* STATED TASK:
Repeat the items verbatim, from the line containing "Task: Expand side panel arrow left of stack" through the end of the items, leaving out the pictures.

* DATA LINES:
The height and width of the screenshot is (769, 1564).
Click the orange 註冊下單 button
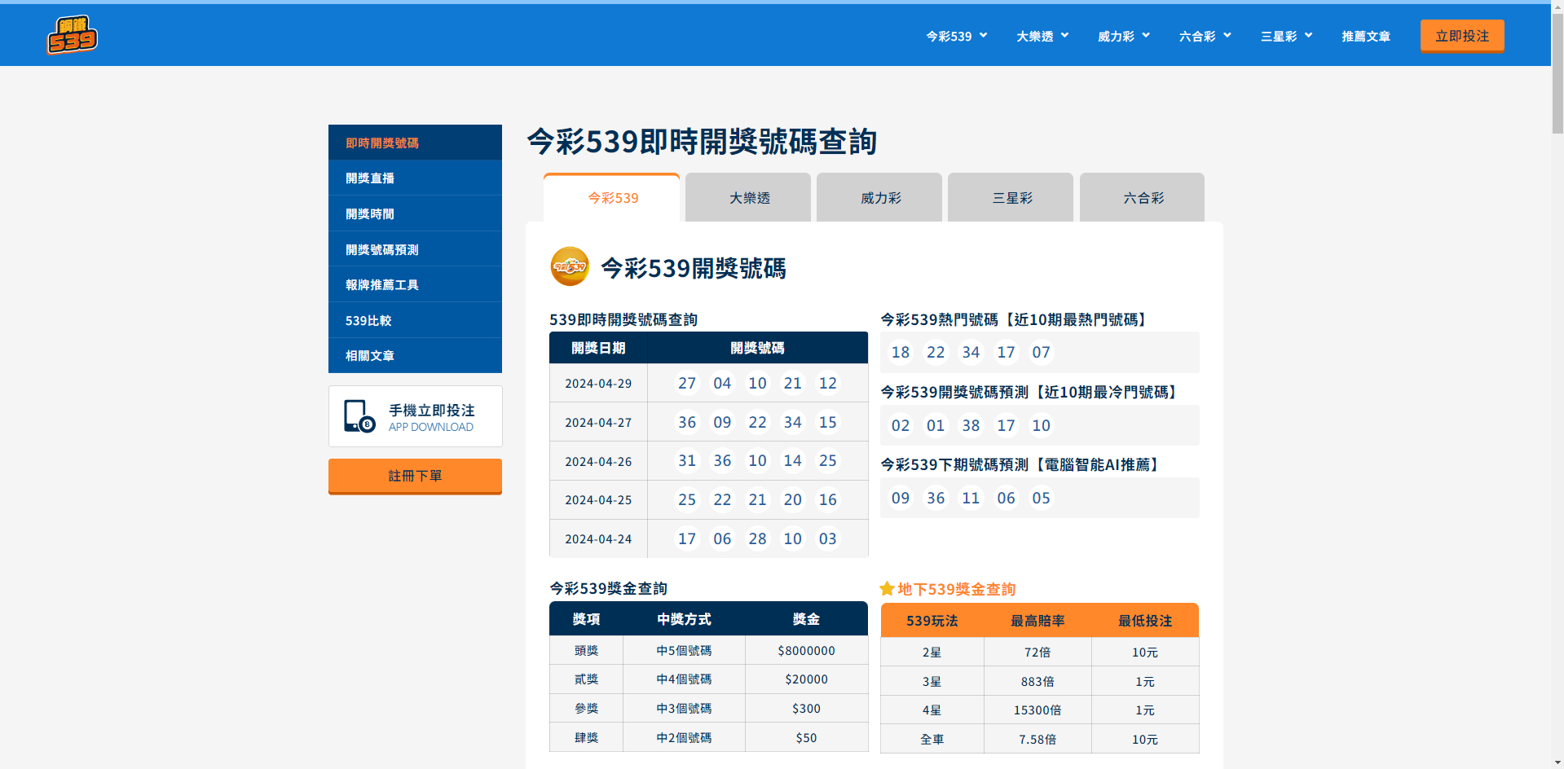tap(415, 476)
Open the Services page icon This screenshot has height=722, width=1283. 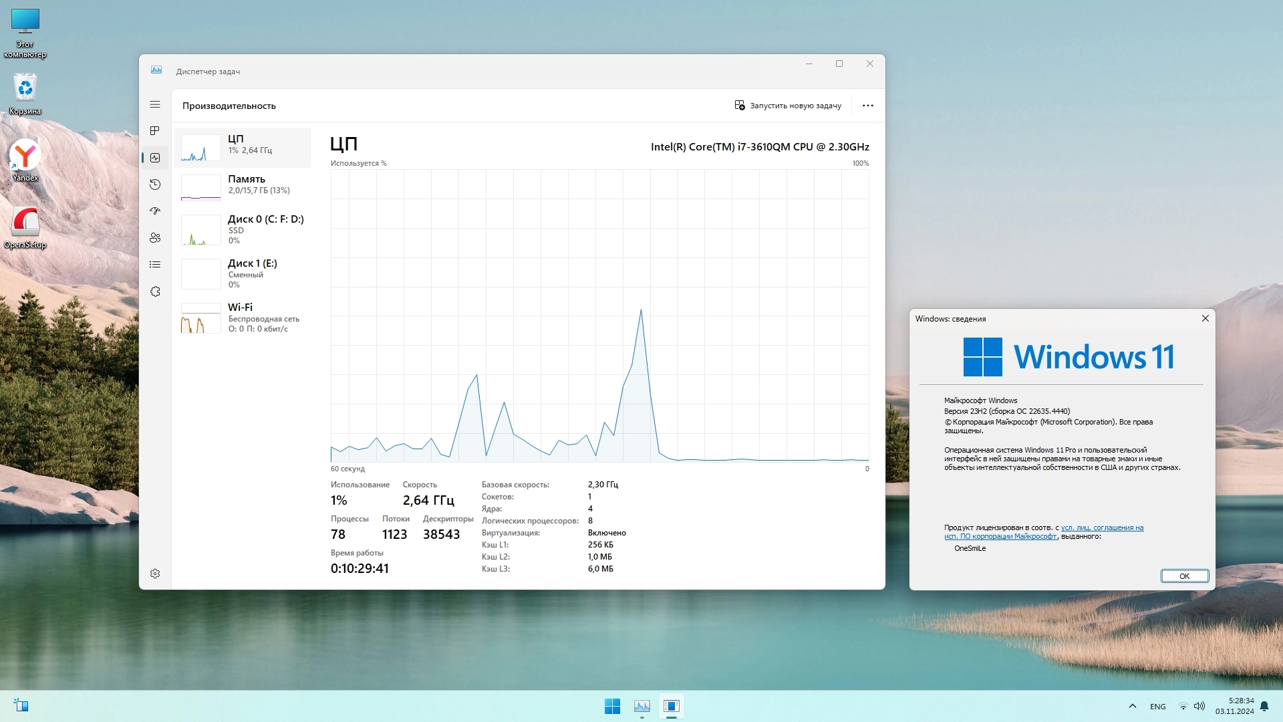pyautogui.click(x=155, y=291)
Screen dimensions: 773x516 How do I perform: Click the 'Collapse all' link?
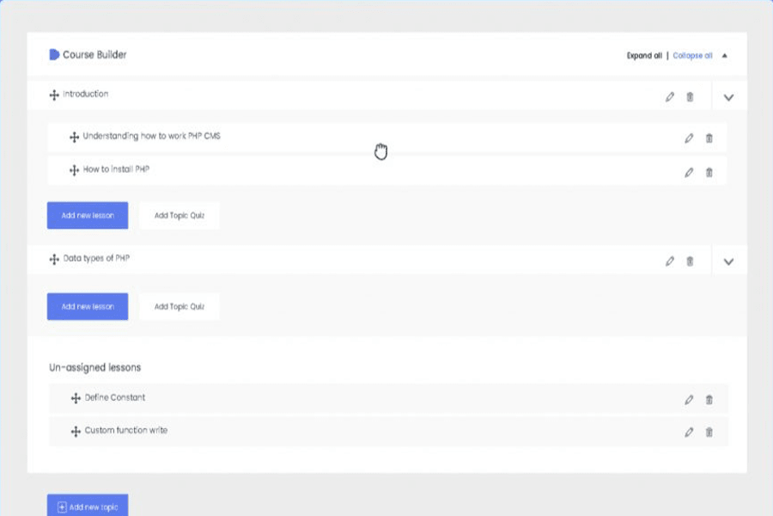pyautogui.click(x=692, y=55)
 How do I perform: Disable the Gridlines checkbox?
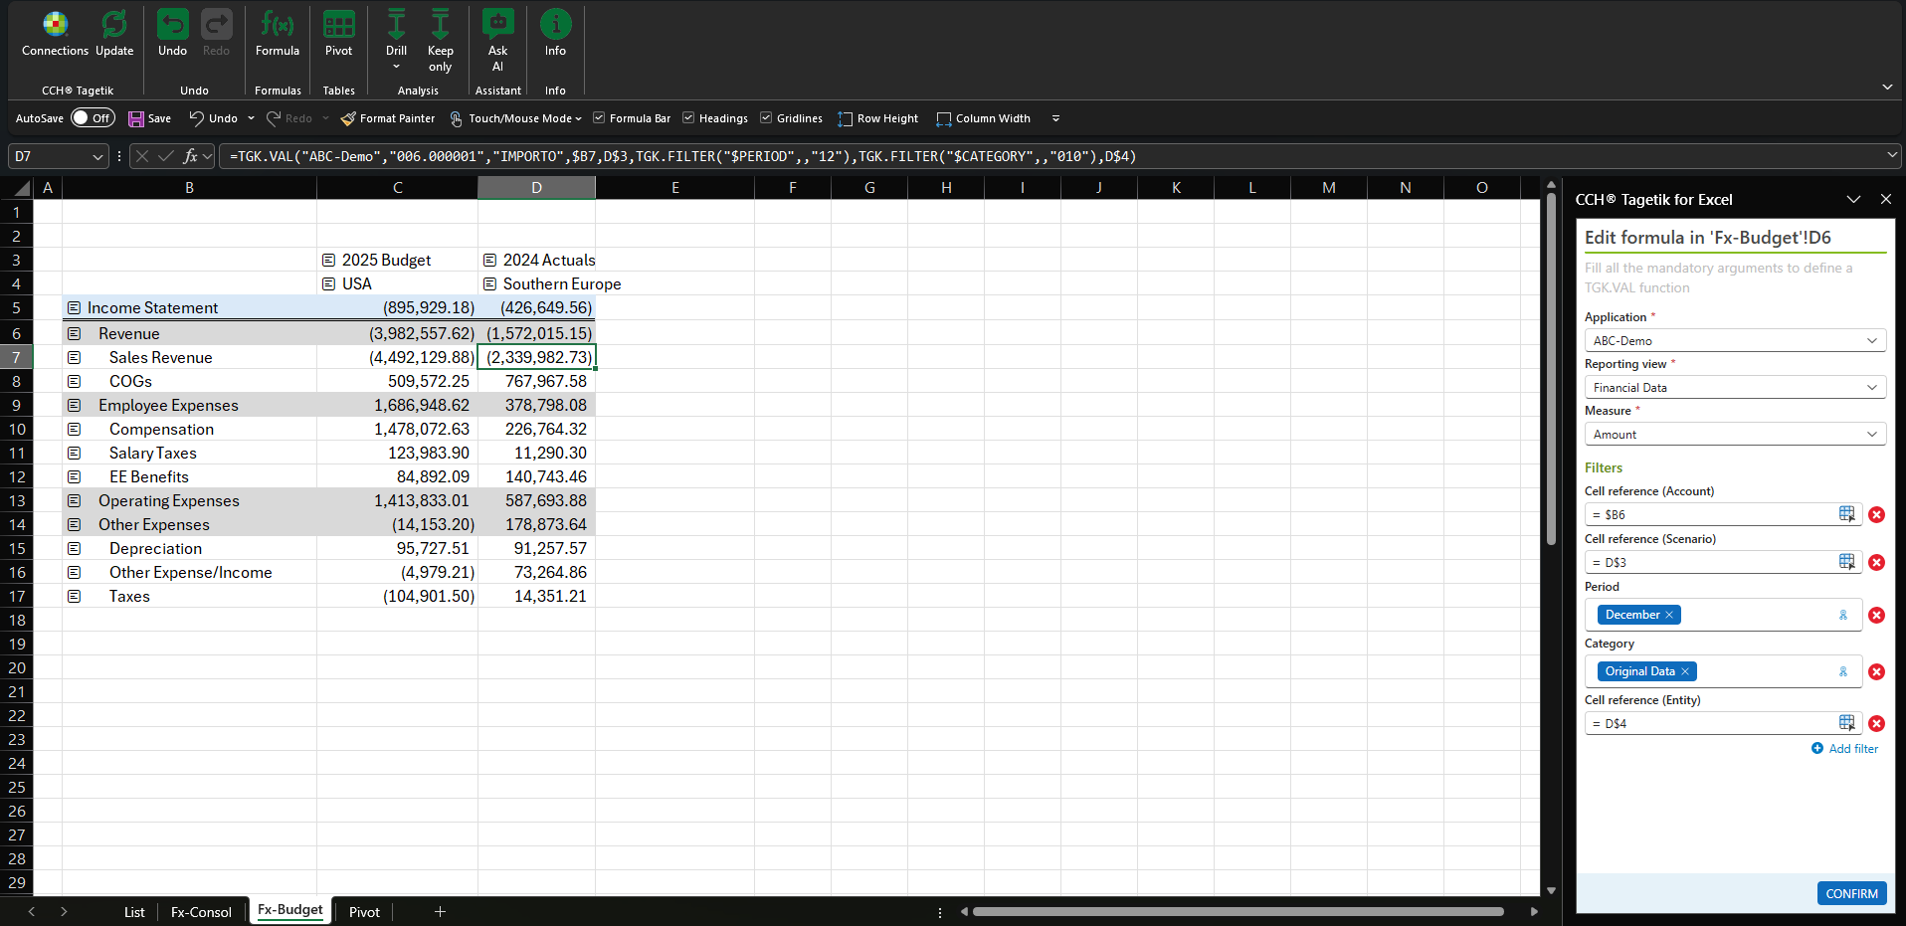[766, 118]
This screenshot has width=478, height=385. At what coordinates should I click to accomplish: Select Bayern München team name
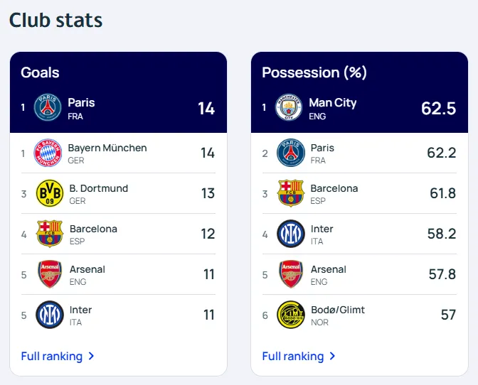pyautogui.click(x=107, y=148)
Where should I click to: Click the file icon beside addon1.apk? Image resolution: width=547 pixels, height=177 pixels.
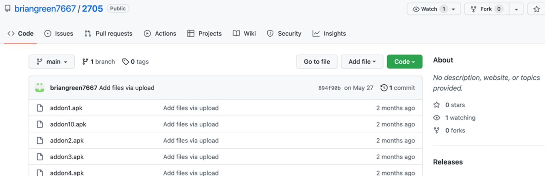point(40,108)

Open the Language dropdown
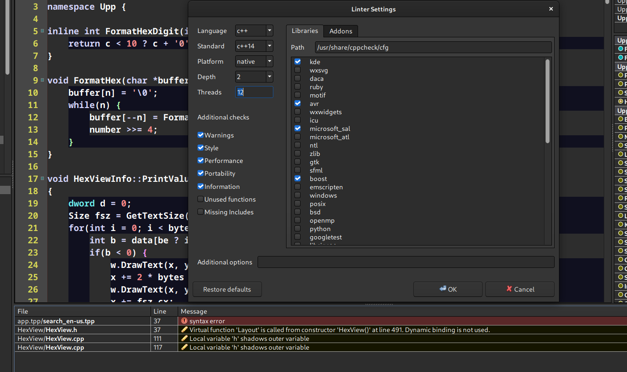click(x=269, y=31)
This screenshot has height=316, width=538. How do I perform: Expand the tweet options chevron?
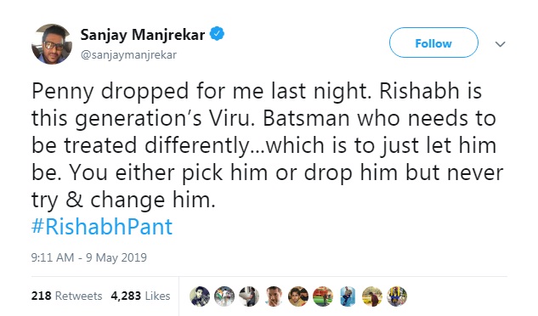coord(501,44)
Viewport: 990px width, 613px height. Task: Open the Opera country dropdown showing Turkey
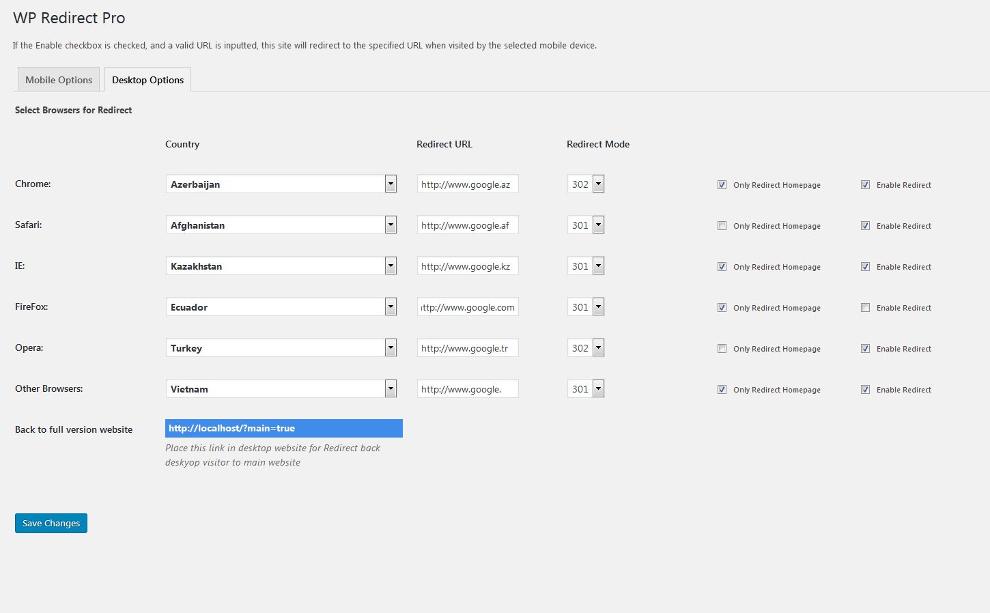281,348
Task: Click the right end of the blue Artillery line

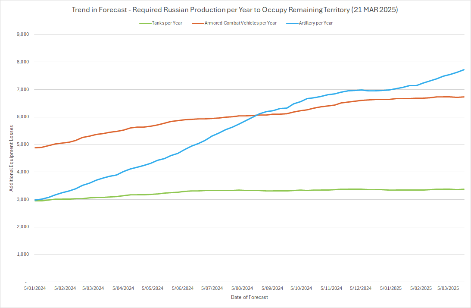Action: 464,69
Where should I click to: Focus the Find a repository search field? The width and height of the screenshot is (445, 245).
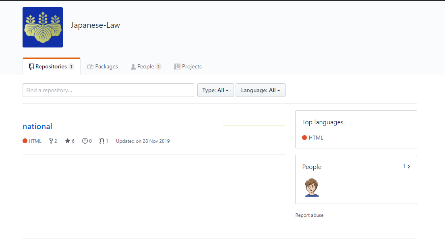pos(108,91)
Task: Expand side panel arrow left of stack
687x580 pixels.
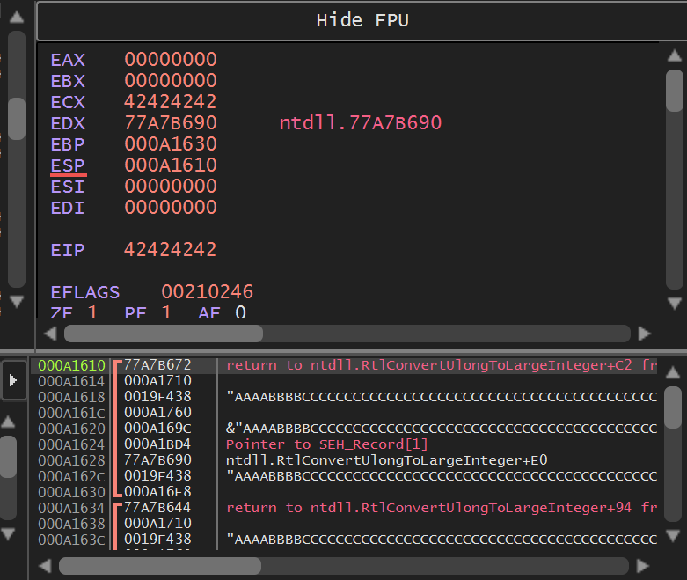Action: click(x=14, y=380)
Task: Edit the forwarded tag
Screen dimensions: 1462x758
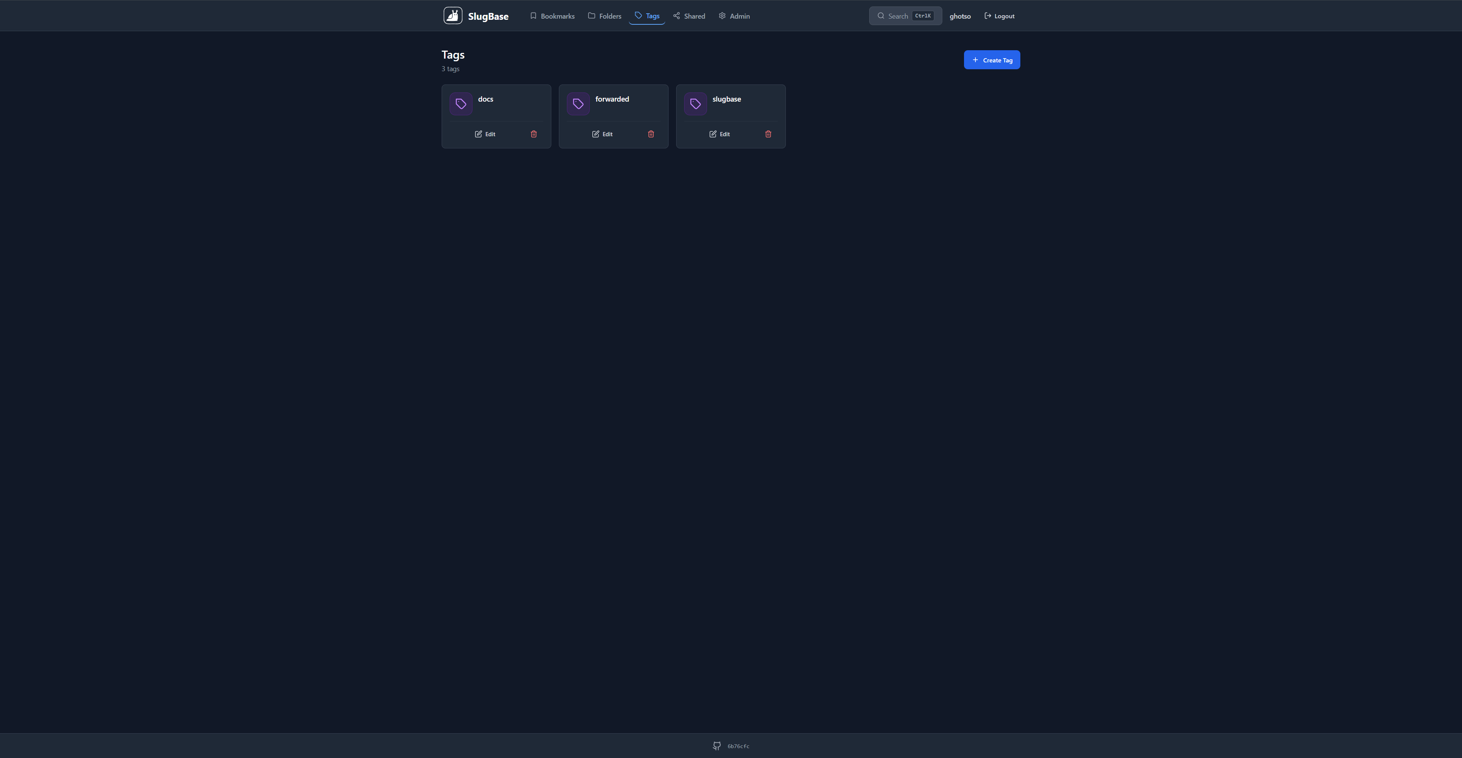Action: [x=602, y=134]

* EXERCISE SOLUTION:
Task: Expand side panel arrow left of stack
687x580 pixels.
Action: click(x=14, y=380)
Task: Edit the forwarded tag
Screen dimensions: 1462x758
Action: [x=602, y=134]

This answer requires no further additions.